> _What needs to be done_:
Set down only what runs from the line containing "Screen dimensions: 836x470" through the last line of the data, exactly as it reads.

Start of Data to process

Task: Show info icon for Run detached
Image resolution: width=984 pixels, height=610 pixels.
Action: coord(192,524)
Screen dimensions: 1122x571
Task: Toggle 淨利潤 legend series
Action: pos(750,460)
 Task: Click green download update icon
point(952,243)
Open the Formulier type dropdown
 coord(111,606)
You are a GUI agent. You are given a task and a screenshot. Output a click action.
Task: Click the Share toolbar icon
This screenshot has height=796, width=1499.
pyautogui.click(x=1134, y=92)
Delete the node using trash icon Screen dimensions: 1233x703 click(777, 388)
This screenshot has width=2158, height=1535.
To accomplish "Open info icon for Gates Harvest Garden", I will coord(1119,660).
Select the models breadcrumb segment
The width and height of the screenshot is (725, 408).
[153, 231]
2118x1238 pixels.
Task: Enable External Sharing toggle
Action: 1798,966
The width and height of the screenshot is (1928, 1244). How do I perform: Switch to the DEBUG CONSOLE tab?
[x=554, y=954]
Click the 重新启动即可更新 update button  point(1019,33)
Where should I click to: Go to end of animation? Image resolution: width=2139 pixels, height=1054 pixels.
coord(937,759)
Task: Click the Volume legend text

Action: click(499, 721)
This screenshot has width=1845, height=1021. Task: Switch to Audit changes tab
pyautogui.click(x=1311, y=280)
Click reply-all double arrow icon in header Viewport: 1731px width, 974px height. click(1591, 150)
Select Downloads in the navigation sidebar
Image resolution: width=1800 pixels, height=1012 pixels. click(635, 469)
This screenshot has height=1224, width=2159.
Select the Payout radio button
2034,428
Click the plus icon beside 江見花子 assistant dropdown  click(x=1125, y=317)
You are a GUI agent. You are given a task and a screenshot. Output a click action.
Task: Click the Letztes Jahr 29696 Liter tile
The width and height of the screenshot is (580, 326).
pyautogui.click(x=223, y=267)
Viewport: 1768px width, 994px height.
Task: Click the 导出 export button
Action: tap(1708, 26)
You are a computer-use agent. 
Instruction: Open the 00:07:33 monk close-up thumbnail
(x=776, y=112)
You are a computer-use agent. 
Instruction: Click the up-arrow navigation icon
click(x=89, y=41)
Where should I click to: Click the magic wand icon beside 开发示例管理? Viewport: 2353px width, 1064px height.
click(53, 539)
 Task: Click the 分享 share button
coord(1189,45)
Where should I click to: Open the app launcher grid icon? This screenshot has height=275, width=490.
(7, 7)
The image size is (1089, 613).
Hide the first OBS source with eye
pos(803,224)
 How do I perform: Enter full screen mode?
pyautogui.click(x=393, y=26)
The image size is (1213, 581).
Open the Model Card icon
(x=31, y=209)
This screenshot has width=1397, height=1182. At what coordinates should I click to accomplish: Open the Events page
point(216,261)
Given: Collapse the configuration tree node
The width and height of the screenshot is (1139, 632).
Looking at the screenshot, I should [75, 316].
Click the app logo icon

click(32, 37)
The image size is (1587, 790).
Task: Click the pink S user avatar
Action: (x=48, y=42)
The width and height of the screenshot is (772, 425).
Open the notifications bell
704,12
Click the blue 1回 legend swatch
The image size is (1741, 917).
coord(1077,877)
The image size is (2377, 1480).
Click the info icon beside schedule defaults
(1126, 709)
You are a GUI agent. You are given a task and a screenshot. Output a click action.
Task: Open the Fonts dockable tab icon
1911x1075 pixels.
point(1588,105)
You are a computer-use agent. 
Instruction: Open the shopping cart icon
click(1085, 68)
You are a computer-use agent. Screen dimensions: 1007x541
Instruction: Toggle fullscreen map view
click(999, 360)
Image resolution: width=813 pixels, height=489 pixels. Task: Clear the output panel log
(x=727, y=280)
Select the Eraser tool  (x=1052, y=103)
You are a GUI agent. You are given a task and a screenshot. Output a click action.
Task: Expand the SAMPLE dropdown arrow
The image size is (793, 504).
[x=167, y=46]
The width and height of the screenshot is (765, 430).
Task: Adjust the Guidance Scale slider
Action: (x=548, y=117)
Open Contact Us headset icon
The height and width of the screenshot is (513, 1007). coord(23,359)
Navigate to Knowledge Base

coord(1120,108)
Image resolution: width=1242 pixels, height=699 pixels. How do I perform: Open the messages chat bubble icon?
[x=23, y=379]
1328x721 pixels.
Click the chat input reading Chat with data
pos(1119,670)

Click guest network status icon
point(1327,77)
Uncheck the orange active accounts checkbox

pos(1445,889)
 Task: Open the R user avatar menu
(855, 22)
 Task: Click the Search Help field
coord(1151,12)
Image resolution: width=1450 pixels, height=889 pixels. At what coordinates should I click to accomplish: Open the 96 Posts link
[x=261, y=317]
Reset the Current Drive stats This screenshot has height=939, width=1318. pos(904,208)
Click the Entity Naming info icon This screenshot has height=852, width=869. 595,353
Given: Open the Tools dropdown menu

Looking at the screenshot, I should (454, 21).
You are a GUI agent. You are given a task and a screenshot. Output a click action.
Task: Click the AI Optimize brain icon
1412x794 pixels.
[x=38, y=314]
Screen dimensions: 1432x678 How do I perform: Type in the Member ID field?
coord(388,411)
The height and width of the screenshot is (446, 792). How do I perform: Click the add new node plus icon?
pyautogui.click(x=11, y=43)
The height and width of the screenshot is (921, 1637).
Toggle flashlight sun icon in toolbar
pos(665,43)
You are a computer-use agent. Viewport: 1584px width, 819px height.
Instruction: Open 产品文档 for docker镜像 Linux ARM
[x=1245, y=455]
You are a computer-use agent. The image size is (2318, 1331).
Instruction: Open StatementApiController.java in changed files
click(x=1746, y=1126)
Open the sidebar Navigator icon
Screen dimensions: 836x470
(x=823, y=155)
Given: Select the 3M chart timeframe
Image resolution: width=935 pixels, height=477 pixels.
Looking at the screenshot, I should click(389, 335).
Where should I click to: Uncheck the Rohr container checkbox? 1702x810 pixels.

End of Data to process

> _Worked solution_:
Screen dimensions: 836x470
(x=823, y=155)
Given: Select the 3M chart timeframe
Image resolution: width=935 pixels, height=477 pixels.
Looking at the screenshot, I should click(389, 335).
Where should I click to: Uncheck the Rohr container checkbox? 1702x810 pixels.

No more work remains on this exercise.